Мыслящая публика истолковывает произошедшее как знак начинающегося заката не только карьеры Мельникова, но всего обличительного направления.
Михаил Ларионович Михайлов (которому недолго уже остается до того момента, когда он вместе с Шелгуновым отпечатает в Лондоне у Герцена антиправительственную прокламацию и загремит из литературы в каторгу) проницательно подмечает в февральском номере ‘Русского слова’ за 1860 год:
— Отдавая полную справедливость честности обличительного направления, надо признать, что оно вновь оттесняется такими художниками, как Тургенев, Писемский, Островский и Гончаров. Имена Щедрина и Печерского, так недавно еще электризовавшие публику, отодвигаются на второй план. Глава и родоначальник обличителей Щедрин — один останется из них в истории литературы…
Еще одну сторону разворачивающейся драмы приоткрывают нам события в Литературном фонде.

## Сохранённые данные

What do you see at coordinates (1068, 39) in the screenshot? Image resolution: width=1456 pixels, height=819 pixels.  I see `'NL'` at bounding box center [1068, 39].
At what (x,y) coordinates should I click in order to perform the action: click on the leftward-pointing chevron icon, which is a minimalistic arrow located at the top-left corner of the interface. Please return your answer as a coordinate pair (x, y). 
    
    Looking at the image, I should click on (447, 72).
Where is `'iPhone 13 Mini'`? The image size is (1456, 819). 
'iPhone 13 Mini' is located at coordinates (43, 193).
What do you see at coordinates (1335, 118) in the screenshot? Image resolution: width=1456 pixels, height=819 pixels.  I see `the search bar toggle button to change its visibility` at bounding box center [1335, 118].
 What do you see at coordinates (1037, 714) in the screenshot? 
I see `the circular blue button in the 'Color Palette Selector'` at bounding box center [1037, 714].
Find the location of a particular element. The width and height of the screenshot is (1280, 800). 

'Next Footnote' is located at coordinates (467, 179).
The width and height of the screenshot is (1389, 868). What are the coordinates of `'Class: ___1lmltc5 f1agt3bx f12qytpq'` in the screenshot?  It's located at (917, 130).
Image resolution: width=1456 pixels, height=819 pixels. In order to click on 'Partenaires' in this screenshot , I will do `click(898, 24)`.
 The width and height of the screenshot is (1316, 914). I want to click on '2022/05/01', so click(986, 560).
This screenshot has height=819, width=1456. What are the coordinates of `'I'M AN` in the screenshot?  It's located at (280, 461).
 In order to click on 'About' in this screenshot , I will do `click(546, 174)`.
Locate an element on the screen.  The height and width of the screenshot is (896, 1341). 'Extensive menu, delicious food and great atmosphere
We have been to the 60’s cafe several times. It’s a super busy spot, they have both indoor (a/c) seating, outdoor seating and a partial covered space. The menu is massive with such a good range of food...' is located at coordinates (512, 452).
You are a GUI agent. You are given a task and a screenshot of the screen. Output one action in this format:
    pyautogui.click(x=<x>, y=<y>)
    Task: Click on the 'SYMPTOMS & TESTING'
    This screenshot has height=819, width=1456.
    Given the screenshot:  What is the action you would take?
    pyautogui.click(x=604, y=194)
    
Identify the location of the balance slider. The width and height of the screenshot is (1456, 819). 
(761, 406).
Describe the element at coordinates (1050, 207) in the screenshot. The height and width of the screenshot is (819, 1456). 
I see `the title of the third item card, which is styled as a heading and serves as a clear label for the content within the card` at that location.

## Необходимые действия
1. Каких художников, по словам Михайлова в отрывке, называют оттесняющими обличительное направление?
2. Обнови часть строк, которая открывается строкой, содержащей "size is (1456, 819).", и закрывается строкой, содержащей "coordinates (467, 179).": замени "screenshot" на "image", остальное не трогай. Приведи только эту часть.
Отрывок и строки представляют собой отдельные, никак не связанные между собой материалы.

## Письменные ответы
1. Тургенева, Писемского, Островского и Гончарова.

2.
Where is `'iPhone 13 Mini'`? The image size is (1456, 819). 
'iPhone 13 Mini' is located at coordinates (43, 193).
What do you see at coordinates (1335, 118) in the image? Image resolution: width=1456 pixels, height=819 pixels.  I see `the search bar toggle button to change its visibility` at bounding box center [1335, 118].
 What do you see at coordinates (1037, 714) in the image? 
I see `the circular blue button in the 'Color Palette Selector'` at bounding box center [1037, 714].
Find the location of a particular element. The width and height of the image is (1280, 800). 

'Next Footnote' is located at coordinates (467, 179).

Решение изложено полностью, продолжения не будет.